YOUR TASK: Please set down, unchanged, the line containing "has width=1073, height=977." and all the lines that follow it until the data below ends.
· · ·
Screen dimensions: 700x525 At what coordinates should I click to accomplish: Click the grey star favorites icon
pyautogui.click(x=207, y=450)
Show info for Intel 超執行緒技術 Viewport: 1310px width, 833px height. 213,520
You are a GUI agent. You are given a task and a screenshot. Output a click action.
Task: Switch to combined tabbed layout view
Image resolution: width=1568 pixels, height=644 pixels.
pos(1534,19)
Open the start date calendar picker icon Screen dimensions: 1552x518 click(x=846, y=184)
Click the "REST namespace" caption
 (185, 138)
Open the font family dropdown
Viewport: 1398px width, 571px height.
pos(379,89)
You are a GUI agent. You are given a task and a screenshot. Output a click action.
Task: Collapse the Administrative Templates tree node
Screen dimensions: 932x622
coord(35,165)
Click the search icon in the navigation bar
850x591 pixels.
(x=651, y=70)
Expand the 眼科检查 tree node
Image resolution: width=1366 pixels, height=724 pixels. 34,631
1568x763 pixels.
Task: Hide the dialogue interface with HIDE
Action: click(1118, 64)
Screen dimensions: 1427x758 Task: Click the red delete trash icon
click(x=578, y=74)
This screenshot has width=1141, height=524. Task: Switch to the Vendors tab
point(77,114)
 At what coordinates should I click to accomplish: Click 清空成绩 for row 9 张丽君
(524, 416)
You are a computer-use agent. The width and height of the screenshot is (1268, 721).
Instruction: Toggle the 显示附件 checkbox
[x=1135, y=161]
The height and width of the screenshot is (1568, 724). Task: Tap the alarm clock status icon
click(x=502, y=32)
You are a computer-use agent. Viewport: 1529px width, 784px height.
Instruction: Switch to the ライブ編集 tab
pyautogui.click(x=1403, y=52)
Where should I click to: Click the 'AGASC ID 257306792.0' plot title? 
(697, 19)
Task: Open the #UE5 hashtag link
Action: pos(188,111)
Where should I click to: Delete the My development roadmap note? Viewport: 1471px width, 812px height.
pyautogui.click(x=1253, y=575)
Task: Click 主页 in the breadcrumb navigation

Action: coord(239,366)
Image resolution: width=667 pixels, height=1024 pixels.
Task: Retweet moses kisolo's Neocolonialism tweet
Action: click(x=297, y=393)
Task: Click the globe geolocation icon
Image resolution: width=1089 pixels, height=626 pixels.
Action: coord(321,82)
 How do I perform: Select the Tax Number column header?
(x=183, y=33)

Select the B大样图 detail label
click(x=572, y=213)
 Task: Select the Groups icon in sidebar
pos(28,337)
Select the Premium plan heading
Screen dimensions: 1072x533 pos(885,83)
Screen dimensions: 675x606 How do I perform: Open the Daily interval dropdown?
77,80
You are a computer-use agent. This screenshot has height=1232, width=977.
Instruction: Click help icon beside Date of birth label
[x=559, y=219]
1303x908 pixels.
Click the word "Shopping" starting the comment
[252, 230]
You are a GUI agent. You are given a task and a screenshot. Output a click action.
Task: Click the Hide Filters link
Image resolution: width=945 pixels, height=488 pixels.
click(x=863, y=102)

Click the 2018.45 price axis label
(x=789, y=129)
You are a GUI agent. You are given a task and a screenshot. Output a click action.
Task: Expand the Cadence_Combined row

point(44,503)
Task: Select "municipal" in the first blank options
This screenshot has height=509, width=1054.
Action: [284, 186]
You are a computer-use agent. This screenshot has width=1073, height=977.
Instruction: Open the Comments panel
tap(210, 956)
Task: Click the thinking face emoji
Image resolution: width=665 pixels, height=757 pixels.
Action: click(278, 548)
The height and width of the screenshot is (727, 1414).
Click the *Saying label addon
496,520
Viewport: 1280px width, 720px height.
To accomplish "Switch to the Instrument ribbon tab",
· · ·
WORKED SOLUTION:
You are a computer-use agent. This screenshot has width=1073, height=977.
Instruction: Open the Comments panel
tap(210, 956)
Task: Click the thinking face emoji
Image resolution: width=665 pixels, height=757 pixels.
Action: click(278, 548)
The height and width of the screenshot is (727, 1414).
Click the *Saying label addon
496,520
Viewport: 1280px width, 720px height.
To accomplish "Switch to the Instrument ribbon tab",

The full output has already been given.